ASSIGNMENT. Each line from the one containing "Click the Timestamp column sort arrow" to the end of the records should be copied exactly, and no other line.

(Collected data entries)
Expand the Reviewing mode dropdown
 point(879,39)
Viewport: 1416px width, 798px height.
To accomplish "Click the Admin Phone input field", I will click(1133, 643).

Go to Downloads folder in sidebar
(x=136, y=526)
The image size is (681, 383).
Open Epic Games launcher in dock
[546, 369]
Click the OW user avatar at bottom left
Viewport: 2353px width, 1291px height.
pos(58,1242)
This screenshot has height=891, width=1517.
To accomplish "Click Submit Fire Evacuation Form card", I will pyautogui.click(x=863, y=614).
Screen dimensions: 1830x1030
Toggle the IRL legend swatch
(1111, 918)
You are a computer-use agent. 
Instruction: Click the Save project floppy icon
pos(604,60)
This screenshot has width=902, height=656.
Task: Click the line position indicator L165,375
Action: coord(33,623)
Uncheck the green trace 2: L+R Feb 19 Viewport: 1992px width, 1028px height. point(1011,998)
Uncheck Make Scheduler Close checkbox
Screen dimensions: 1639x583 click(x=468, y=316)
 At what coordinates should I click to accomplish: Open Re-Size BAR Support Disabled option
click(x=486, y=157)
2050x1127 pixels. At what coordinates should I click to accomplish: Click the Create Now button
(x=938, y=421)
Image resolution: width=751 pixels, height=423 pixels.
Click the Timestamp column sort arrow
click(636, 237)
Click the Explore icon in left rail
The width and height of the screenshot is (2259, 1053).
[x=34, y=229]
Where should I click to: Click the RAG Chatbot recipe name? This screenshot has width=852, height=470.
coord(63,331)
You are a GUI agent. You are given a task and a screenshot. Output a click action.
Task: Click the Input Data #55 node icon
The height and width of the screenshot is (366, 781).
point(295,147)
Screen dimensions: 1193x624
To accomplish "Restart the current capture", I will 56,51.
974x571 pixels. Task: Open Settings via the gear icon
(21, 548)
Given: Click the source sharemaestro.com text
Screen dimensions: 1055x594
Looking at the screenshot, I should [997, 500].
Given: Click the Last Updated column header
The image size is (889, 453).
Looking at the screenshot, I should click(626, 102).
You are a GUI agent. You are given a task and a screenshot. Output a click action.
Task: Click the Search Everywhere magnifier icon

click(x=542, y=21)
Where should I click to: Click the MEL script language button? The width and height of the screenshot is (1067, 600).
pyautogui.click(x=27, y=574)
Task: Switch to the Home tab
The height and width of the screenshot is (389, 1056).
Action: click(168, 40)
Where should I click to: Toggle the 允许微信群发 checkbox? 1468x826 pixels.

TASK ANSWER.
Click the Timestamp column sort arrow
click(636, 237)
Click the Explore icon in left rail
The width and height of the screenshot is (2259, 1053).
[x=34, y=229]
Where should I click to: Click the RAG Chatbot recipe name? This screenshot has width=852, height=470.
coord(63,331)
You are a GUI agent. You are given a task and a screenshot. Output a click action.
Task: Click the Input Data #55 node icon
The height and width of the screenshot is (366, 781).
point(295,147)
Screen dimensions: 1193x624
To accomplish "Restart the current capture", I will 56,51.
974x571 pixels. Task: Open Settings via the gear icon
(21, 548)
Given: Click the source sharemaestro.com text
Screen dimensions: 1055x594
Looking at the screenshot, I should [997, 500].
Given: Click the Last Updated column header
The image size is (889, 453).
Looking at the screenshot, I should click(626, 102).
You are a GUI agent. You are given a task and a screenshot. Output a click action.
Task: Click the Search Everywhere magnifier icon

click(x=542, y=21)
Where should I click to: Click the MEL script language button? The width and height of the screenshot is (1067, 600).
pyautogui.click(x=27, y=574)
Task: Switch to the Home tab
The height and width of the screenshot is (389, 1056).
Action: click(168, 40)
Where should I click to: Toggle the 允许微信群发 checkbox? 1468x826 pixels.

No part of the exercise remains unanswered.